• Task brief
Exactly how many lines in this material contain the string "Toggle"? Reply with the number alone.

• Entries provided

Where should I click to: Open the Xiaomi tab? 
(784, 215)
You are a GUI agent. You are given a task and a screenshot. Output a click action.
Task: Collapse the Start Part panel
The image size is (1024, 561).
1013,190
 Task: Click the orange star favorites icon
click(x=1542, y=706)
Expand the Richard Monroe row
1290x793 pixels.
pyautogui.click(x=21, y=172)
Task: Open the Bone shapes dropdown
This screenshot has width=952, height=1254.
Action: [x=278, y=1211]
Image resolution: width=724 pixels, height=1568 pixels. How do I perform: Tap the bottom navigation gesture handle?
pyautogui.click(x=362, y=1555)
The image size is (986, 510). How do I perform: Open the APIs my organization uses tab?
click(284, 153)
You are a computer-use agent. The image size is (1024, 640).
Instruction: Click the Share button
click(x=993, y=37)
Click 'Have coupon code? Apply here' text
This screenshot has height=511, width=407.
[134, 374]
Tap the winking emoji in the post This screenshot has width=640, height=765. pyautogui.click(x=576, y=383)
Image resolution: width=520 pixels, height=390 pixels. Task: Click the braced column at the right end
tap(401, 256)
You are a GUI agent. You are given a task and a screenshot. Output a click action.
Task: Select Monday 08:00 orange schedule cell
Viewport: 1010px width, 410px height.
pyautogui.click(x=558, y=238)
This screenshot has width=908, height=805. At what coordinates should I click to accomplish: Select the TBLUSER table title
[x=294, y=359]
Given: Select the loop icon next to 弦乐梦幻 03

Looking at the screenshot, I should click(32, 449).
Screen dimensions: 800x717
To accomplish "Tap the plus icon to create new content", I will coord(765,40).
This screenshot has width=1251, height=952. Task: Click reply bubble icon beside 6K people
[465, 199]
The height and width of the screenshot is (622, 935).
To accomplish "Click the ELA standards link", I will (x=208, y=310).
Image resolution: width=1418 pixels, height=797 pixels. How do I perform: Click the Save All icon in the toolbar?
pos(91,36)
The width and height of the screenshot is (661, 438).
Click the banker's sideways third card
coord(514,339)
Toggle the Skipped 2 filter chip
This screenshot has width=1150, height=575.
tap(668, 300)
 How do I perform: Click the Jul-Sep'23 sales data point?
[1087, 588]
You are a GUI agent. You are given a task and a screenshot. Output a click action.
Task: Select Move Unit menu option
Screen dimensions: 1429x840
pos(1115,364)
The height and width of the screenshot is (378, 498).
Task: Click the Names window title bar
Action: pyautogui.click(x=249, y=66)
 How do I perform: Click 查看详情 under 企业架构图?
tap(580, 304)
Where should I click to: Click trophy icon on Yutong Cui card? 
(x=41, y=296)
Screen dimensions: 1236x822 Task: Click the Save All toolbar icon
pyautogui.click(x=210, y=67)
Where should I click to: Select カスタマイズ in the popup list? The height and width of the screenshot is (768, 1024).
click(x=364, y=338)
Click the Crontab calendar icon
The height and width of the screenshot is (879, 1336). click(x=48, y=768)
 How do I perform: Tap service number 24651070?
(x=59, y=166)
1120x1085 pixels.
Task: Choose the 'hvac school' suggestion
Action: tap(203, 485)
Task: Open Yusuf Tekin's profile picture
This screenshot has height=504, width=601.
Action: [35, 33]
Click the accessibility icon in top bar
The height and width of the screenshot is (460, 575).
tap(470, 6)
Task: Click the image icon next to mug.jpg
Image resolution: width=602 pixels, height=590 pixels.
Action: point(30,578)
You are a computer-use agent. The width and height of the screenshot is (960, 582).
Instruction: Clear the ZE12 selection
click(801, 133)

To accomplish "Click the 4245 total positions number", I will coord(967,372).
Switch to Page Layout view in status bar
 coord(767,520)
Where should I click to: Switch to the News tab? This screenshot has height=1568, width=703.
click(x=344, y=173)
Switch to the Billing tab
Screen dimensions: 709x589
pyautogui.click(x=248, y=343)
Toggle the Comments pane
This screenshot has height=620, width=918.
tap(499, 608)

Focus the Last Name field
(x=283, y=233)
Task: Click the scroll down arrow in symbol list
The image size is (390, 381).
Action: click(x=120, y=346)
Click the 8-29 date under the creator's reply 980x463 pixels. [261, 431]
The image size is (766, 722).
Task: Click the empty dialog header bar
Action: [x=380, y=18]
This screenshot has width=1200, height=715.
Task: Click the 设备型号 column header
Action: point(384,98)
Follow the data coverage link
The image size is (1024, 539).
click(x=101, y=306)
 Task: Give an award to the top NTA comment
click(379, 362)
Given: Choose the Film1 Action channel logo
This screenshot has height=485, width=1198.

• Result of the task
2